• **DOCUMENT PASSAGE**:
There are probably thousands upon thousands of tutorials, articles, videos, and blog posts on all things data science on the internet now. Yet I’m still a big fan of books.
Men who have made these discoveries before us are not our masters, but our guides.
So let books also be your guide in your data science journey along with the tutorials, articles, and videos. And to help you get started or to add to your collection, below is a list of some great, free books on different aspects of data science.
The main thing that differentiates a data scientist from a data analyst or statistician is their ability to write code. It’s no secret that the two biggest languages for data science is Python and R. Both have their respective advantages and disadvantages and it’s not going to hurt if you learn one over the other.
Automate the Boring Stuff is a great resource for beginners with Python programming or programmers who have years of experience as there is so many useful examples in this book that can be used. I have found this especially helpful as someone newer to the Python language but not new to programming in general.
The R Programming wikibook is a great resource for starting to learn the R programming language. This does have a lot more in terms of statistics and math, but the whole reason for R in the first place is to have a language to help do those calculations.

• **Items stored from a collection**:
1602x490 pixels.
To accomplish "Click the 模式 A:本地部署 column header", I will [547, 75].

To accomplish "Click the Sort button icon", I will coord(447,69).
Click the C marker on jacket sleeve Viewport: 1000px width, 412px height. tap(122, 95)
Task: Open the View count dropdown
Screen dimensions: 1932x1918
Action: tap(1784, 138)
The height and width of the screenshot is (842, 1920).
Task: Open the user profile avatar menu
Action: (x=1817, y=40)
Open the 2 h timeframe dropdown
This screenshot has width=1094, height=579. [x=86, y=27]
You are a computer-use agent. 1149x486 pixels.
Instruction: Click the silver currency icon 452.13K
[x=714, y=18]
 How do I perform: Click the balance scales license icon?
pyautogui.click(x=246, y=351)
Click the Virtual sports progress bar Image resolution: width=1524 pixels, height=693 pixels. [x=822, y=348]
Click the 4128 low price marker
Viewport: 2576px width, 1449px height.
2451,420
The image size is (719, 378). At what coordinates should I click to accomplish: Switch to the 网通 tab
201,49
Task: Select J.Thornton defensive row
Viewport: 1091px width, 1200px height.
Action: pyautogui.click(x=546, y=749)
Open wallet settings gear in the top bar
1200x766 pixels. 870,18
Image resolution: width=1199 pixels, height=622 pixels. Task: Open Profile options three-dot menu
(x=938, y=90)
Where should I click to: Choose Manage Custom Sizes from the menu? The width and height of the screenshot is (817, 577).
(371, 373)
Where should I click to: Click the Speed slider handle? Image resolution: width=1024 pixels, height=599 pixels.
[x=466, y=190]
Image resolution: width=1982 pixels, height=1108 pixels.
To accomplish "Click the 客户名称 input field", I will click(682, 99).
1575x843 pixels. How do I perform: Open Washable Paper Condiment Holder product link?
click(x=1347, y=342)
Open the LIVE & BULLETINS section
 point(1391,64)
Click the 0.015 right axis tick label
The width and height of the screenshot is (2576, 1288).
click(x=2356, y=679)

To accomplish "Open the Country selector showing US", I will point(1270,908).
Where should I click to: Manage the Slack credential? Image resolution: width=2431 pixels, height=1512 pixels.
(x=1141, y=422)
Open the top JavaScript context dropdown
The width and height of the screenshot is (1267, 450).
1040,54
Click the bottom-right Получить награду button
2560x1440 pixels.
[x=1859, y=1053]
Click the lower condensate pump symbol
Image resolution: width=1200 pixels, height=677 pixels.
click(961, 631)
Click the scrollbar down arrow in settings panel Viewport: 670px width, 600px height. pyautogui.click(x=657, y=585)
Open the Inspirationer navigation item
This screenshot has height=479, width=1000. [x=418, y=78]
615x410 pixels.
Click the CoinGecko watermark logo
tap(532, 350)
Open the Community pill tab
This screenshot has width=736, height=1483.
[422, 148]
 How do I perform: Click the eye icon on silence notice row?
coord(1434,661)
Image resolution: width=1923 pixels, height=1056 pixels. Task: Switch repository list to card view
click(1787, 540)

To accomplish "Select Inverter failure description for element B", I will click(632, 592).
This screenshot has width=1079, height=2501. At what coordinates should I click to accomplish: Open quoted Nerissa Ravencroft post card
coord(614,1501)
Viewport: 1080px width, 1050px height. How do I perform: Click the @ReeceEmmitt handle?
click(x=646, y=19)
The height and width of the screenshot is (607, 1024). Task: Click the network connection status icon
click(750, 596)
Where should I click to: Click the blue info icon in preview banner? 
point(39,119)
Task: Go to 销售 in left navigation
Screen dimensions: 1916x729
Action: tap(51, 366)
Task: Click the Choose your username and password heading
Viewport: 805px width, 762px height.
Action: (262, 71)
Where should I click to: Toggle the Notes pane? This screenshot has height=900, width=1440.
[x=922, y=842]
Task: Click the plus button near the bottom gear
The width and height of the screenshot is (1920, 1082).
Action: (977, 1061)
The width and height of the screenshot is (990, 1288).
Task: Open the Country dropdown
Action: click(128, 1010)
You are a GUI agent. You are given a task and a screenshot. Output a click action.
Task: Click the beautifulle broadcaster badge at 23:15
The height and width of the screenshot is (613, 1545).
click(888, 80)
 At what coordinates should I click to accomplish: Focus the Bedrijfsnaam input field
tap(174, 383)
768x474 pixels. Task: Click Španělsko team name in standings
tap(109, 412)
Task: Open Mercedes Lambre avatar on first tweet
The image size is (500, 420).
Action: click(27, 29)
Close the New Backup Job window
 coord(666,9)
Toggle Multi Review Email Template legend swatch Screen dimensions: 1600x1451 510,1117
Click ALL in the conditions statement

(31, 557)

• **PROBLEM**:
Continue the article on free data science books, picking up after its final sentence.

• **TASK RESPONSE**:
The opposite of the above, a data scientist knows more statistics than the average programmer. Statistics is a huge field in itself, so just a basic knowledge of it can set you apart from the rest.
OpenIntro Statistics is the textbook if you take Coursera’s Statistics with R specialization. I’ve been going through this book as I’ve been taking the classes and have found it very helpful as another resource to my understanding of statistics.
Think Stats is another introductory statistics book, yet they introduce the statistics – not with formulas – but with Python code. For Bayesian statistics, there’s also a companion piece – Think Bayes.
There are quite a lot of data science books out there already. However, these two are among the best I’ve come across.
The Python Data Science Handbook by Jake Vanderplas is a great reference from getting started with Jupyter notebooks, understanding data with pandas, visualizations with matplotlib, and even some machine learning with scikit-learn. This book goes through all aspects of what a data scientist might due during their day.
R for Data Science is similar to the python book above, but goes through these things with R and different R packages such as dplyr for analyzing data and ggplot2 for visualizations. Written by Hadley Wickham who wrote most of the R packages used for data science.
Introduction to Statistical Learning with Applications in R sounds like a statistics book; actually it is a statistics book. However, this book covers all of the machine learning algorithms you’ll come across. After this one, feel free to dive into it’s big brother – Elements of Statistical Learning.
Hands-on Machine Learning with scikit-learn and TensorFlow is better if you get the printed book which is the best I’ve yet to read on machine learning. This is only the Jupyter notebooks and it doesn’t include all of the text. But, you can still get a good idea of the code and examples the book offers.